[Saved entries]
=-=-=

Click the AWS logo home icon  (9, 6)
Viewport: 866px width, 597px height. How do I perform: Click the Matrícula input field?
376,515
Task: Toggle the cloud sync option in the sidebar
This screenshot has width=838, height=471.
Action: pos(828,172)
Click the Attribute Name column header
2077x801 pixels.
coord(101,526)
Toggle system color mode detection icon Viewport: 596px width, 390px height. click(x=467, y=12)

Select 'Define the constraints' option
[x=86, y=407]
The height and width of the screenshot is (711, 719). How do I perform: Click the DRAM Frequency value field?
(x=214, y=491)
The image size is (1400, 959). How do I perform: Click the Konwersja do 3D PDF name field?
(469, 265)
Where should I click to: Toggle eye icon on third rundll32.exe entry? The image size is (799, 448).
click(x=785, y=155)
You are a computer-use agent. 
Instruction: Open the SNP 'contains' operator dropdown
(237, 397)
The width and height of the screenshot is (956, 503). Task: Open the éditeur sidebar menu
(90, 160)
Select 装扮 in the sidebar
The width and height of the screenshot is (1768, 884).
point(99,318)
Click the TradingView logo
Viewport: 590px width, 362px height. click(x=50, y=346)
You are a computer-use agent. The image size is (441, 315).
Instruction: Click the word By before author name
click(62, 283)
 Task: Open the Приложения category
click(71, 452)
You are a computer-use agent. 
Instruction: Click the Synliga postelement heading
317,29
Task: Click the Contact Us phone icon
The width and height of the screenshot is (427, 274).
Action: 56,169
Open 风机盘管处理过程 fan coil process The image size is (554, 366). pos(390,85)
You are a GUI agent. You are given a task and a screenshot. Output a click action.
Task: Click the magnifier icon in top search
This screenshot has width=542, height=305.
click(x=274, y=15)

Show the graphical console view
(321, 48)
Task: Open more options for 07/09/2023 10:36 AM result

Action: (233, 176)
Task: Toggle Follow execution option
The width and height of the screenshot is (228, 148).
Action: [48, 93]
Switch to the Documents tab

=-=-=

→ Exercise
In full and without change, transcribe the data above.

→ Exercise output
Click the AWS logo home icon  (9, 6)
Viewport: 866px width, 597px height. How do I perform: Click the Matrícula input field?
376,515
Task: Toggle the cloud sync option in the sidebar
This screenshot has width=838, height=471.
Action: pos(828,172)
Click the Attribute Name column header
2077x801 pixels.
coord(101,526)
Toggle system color mode detection icon Viewport: 596px width, 390px height. click(x=467, y=12)

Select 'Define the constraints' option
[x=86, y=407]
The height and width of the screenshot is (711, 719). How do I perform: Click the DRAM Frequency value field?
(x=214, y=491)
The image size is (1400, 959). How do I perform: Click the Konwersja do 3D PDF name field?
(469, 265)
Where should I click to: Toggle eye icon on third rundll32.exe entry? The image size is (799, 448).
click(x=785, y=155)
You are a computer-use agent. 
Instruction: Open the SNP 'contains' operator dropdown
(237, 397)
The width and height of the screenshot is (956, 503). Task: Open the éditeur sidebar menu
(90, 160)
Select 装扮 in the sidebar
The width and height of the screenshot is (1768, 884).
point(99,318)
Click the TradingView logo
Viewport: 590px width, 362px height. click(x=50, y=346)
You are a computer-use agent. The image size is (441, 315).
Instruction: Click the word By before author name
click(62, 283)
 Task: Open the Приложения category
click(71, 452)
You are a computer-use agent. 
Instruction: Click the Synliga postelement heading
317,29
Task: Click the Contact Us phone icon
The width and height of the screenshot is (427, 274).
Action: 56,169
Open 风机盘管处理过程 fan coil process The image size is (554, 366). pos(390,85)
You are a GUI agent. You are given a task and a screenshot. Output a click action.
Task: Click the magnifier icon in top search
This screenshot has width=542, height=305.
click(x=274, y=15)

Show the graphical console view
(321, 48)
Task: Open more options for 07/09/2023 10:36 AM result

Action: (233, 176)
Task: Toggle Follow execution option
The width and height of the screenshot is (228, 148).
Action: [48, 93]
Switch to the Documents tab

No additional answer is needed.